The “Advanced System” configuration patches can be broken into two categories: preferences and menus. Both categories come with a mandatory “framework” patch that lays the groundwork framework for the support of several other patches. Under the preferences category you’ll find patches to enable new functionality in Email, Phone, Messaging, Calendar, and a single “System Prefs” patch that opens up new options in Screen & Lock, Sound & Ringtones, Location Services, Network Settings, and Phone. If these options sound familiar, it’d be because they’re based on the massive Advanced Configuration for System Preferences patch from the days of webOS 1.4.5.

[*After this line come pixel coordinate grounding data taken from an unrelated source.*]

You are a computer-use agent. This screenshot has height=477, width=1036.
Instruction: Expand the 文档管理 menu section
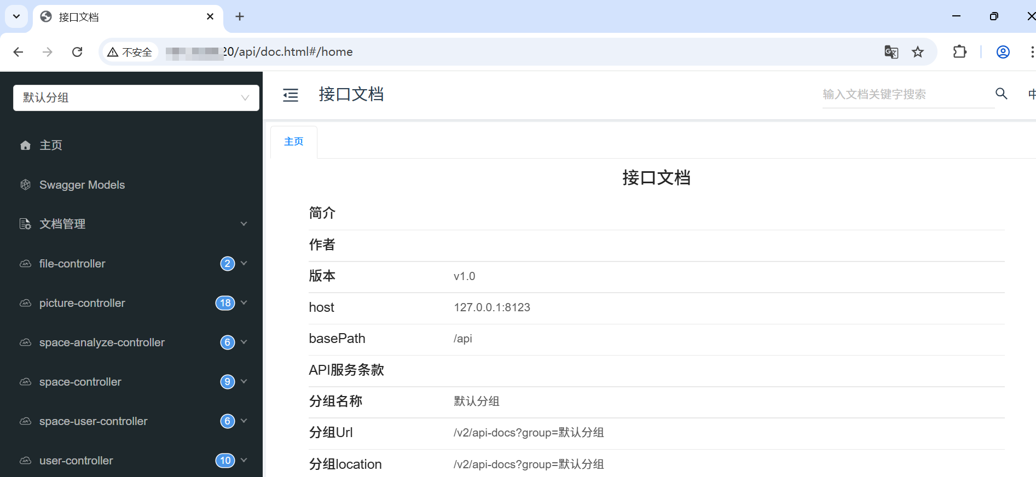pyautogui.click(x=244, y=224)
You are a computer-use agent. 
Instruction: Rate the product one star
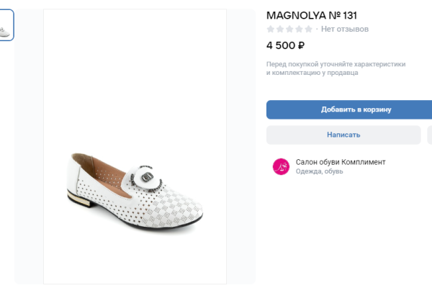271,30
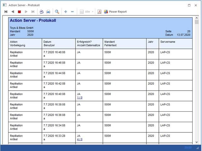Go to the previous report page
This screenshot has width=202, height=151.
coord(13,12)
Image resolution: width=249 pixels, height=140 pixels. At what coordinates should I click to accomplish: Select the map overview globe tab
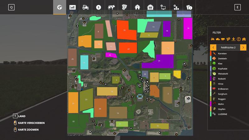tap(59, 7)
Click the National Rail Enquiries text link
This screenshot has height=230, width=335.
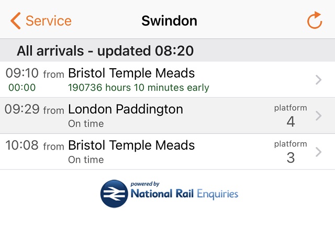[184, 194]
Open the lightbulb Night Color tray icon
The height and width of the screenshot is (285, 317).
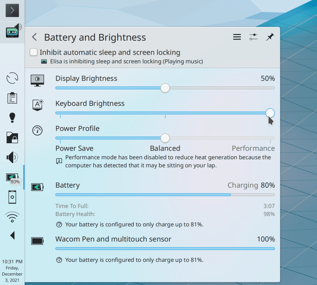tap(12, 118)
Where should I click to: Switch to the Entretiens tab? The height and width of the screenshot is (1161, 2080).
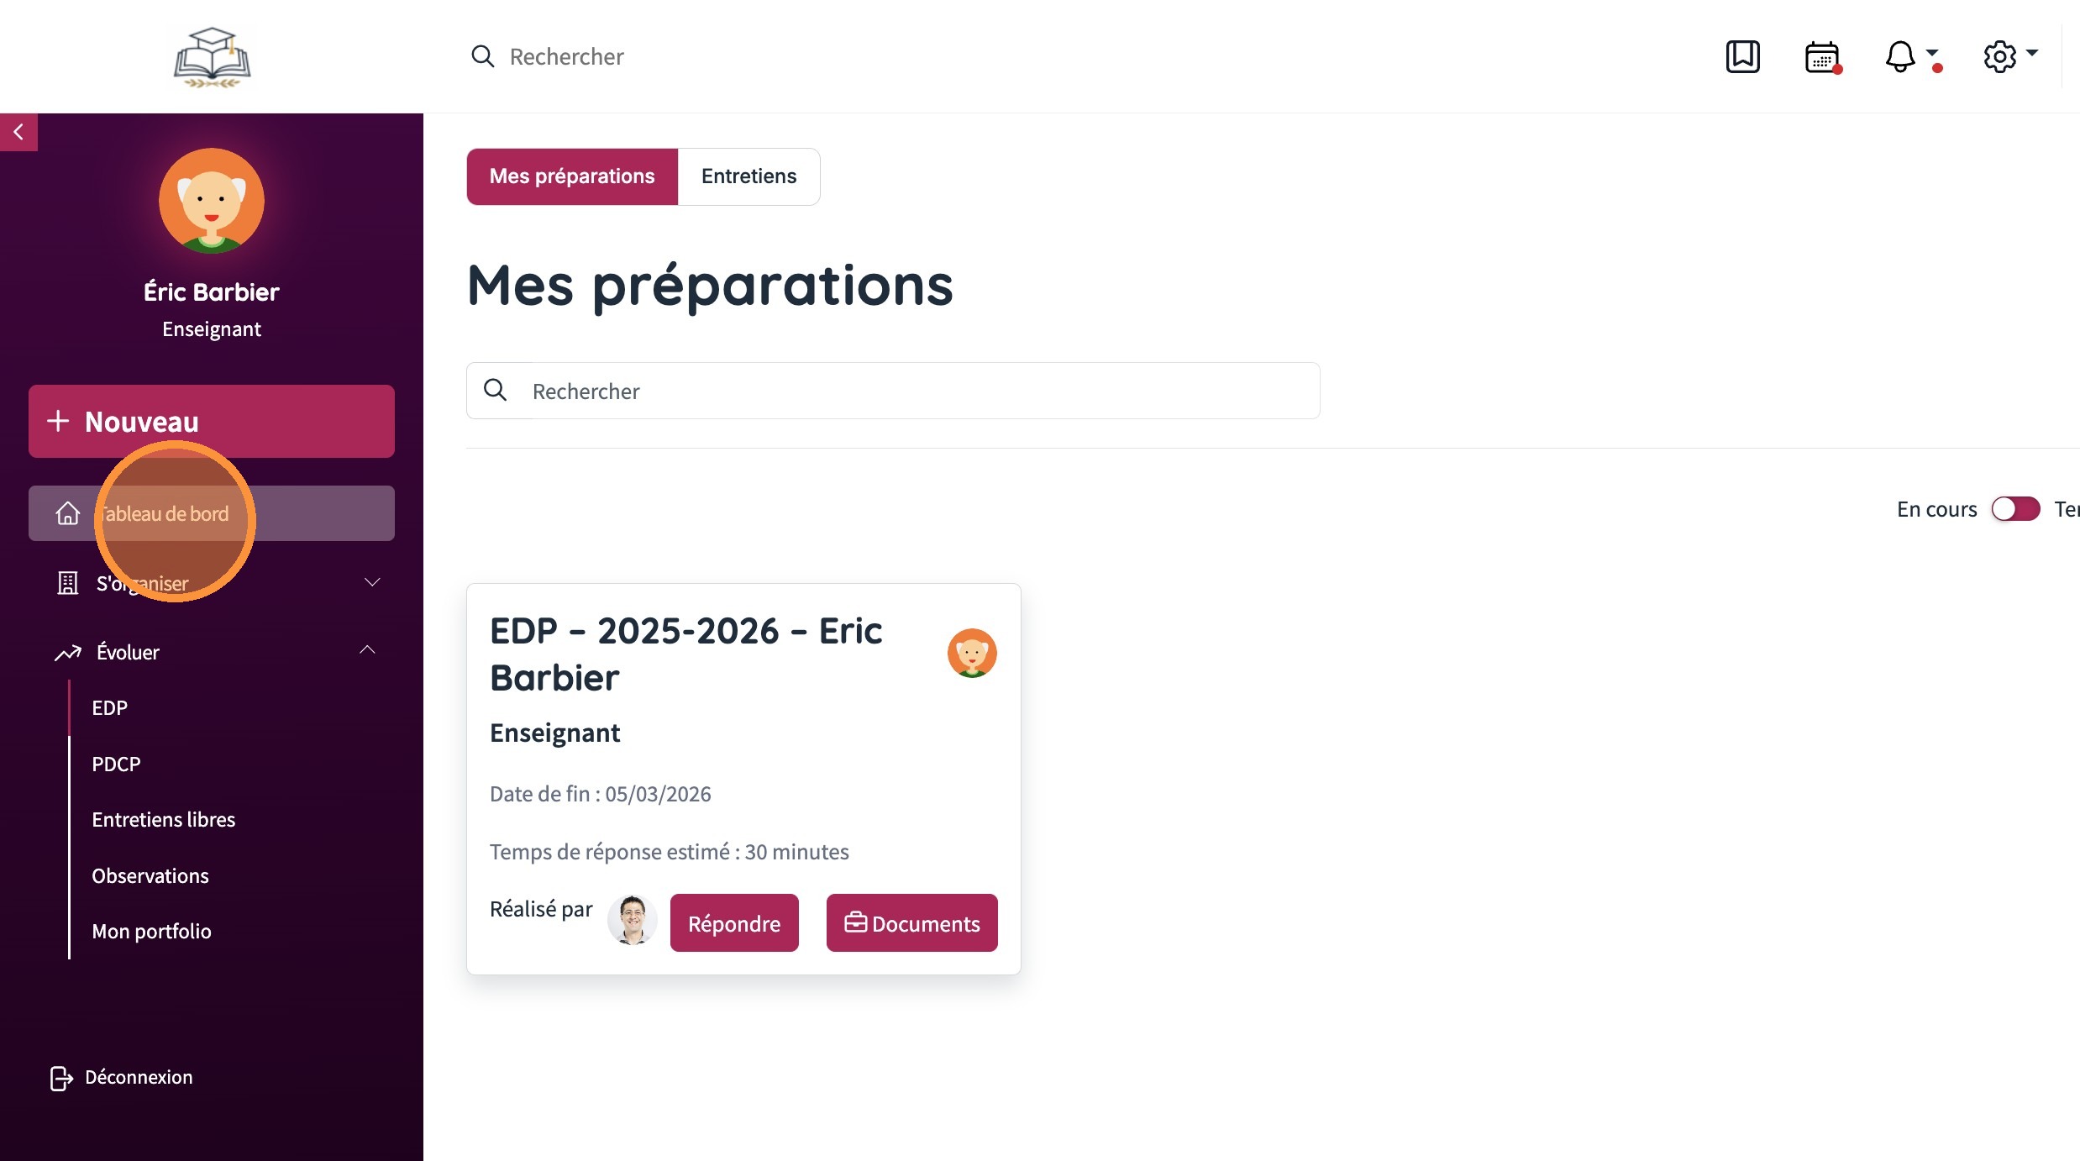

The menu category, however, is a new beast. The patches bring several classic patches up to webOS 2.0 and groups them under the Advanced System umbrella. Here you’ll find the Mode Switcher menu, Today calendar preview, a customizable device menu, options for the power-button-hold reset menu, and even one that provides options for the standard in-app menu. So what has Sconix managed to whip up since starting this project back in November? The patch-by-patch breakdown is after the break.

Advanced System Prefs - Framework: Lays the foundation for the Advanced System Prefs patches, as well as adding options for unknown contact notifications for phone calls and emails and handling blocked numbers.

Advanced System Prefs - Calendar Prefs: Allows you to set a default calendar view (day, week, or month), set default length, reminder and snooze options for both timed and all-day events. This patch also allows you to turn customize on-screen, audio, vibratory, and blink notifications, as well as set notification repeats. On top of all this, icons are added to the left and right of the day/week/month view bar to create a new timed event or new all-day event.

Advanced System Prefs - Email Prefs: With this patch you can tweak your notification settings for on-screen, blink, audio, and vibration, as well as set notification repeats.

Advanced System Prefs - Messaging Prefs: In addition to the standard notification tweaks (see Email Prefs), this patch allows you to determine your draft settings (whether or not a draft is automatically saved and/or copied to the clipboard). Additionally, you can turn off the “fwd” at the start of forwarded text messages and set a standard greeting and signature for your texts. On the messaging front you can set individual statuses for different accounts, including custom statuses.

Advanced System Prefs - Phone Prefs: Apart from the standard notifications options (you have those memorized by now, right?), you can set the default view for the Phone app on launch (dialpad, call log, or favorites) and during a call (contact or keypad), whether or not the app should close automatically after a call, what to do when you open the slider (nothing, answer the call, or switch to speakerphone), allows you to end a call with the slider (excepting when on speakerphone or bluetooth), and whether or not the power button can end calls (again excepting speakerphone and bluetooth). That’s just to start - this patch also allows you to customize automatic dialing from the call log and contacts, whether or not the phone answers automatically upon removal from a Touchstone charger and whether or not to use the proximity sensor to switch to speakerphone/bluetooth. Lastly, this patch also allows you to hold on the ignore button on an incoming call to send a predefined (or custom) text message in response.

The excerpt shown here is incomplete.